Detectability in Diversity: Improved Canary Crafting for Privacy Auditing in One Run
Mathieu Dagréou, Aurélien Bellet
Read on arXiv →Key claim
New canary crafting method improves privacy auditing efficiency.
This paper introduces an efficient method for crafting canaries in privacy auditing, which enhances the accuracy of privacy leakage estimates while reducing computational costs. The approach combines influence functions with bilevel optimization to achieve better results than previous methods.
In plain English
This paper introduces an efficient method for crafting canaries in privacy auditing, which enhances the accuracy of privacy leakage estimates while reducing computational costs. The approach combines influence functions with bilevel optimization to achieve better results than previous methods.
The paper proposes a new method for crafting canaries that improves privacy auditing efficiency, extending existing methods.
The experimental results demonstrate stronger privacy leakage estimates with solid methodological support.
Deep reliability assessment
The methodology supports the claim that IBIS can produce more detectable one-run auditing canaries at much lower compute cost in the tested CIFAR-10/WRN16-4 and ResNet9-style settings. Broader claims about reliably tightening DP lower bounds across models, datasets, privacy regimes, or production-scale systems are less supported, especially because several DP epsilon estimates have high variance.
Reproducibility
Yes. The paper says code is attached to the submission, documented, and will be made public upon acceptance; experiments use standard datasets such as CIFAR-10, with details provided in Section D.
Discussion questions
- 1.The core assumption is that canary interference is primarily captured by representation-space similarity or cross-influence; when might this proxy fail, especially for highly non-linear or foundation-model training dynamics?
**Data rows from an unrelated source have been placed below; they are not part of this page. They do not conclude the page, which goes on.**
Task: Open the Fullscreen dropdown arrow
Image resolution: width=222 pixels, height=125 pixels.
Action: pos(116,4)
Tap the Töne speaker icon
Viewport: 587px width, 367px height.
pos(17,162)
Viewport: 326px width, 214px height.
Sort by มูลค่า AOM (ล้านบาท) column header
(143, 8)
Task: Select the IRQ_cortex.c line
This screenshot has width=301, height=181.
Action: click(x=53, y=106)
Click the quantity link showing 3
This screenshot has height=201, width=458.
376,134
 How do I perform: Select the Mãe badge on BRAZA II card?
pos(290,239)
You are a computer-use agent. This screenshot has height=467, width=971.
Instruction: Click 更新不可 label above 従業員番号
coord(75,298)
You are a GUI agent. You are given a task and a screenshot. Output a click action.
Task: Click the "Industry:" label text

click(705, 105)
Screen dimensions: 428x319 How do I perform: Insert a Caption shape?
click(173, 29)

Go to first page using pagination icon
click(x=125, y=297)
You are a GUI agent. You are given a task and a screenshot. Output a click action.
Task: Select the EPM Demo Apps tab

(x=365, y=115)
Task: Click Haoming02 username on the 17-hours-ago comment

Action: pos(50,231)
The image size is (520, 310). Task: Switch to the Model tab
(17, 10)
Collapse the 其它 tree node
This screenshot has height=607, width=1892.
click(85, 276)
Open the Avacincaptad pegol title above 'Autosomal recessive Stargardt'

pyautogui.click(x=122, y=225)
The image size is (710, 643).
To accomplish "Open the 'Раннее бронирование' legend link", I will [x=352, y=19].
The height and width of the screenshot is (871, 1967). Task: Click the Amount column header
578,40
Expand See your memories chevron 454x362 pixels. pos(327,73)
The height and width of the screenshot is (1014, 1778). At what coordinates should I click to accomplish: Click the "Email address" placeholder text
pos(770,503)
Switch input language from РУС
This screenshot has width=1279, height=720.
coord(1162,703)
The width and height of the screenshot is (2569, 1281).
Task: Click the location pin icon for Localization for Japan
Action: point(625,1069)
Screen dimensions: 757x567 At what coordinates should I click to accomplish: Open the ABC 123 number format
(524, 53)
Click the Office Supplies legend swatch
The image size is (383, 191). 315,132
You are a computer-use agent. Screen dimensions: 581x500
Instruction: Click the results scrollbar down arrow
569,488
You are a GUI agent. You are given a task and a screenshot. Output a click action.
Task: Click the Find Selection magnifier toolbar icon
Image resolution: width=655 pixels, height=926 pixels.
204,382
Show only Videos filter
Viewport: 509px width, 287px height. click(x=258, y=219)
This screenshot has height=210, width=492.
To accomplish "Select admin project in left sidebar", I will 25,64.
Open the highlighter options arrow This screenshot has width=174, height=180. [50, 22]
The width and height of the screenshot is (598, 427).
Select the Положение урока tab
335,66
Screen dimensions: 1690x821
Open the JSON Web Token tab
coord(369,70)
- 2.For builders auditing real systems, does optimizing artificial canaries reveal meaningful privacy risk for natural user data, or mainly a worst-case stress test of memorization?
- 3.What empirical result would falsify the paper’s thesis: for example, if diverse high-self-influence canaries still underperform random flipped-label canaries on larger architectures, different datasets, or stronger DP-SGD settings?
Key figure
Figure 1 shows that influence-based preselection improves over random canary selection and gives IBIS a stronger initialization, with regularization helping most clearly in the non-private setting.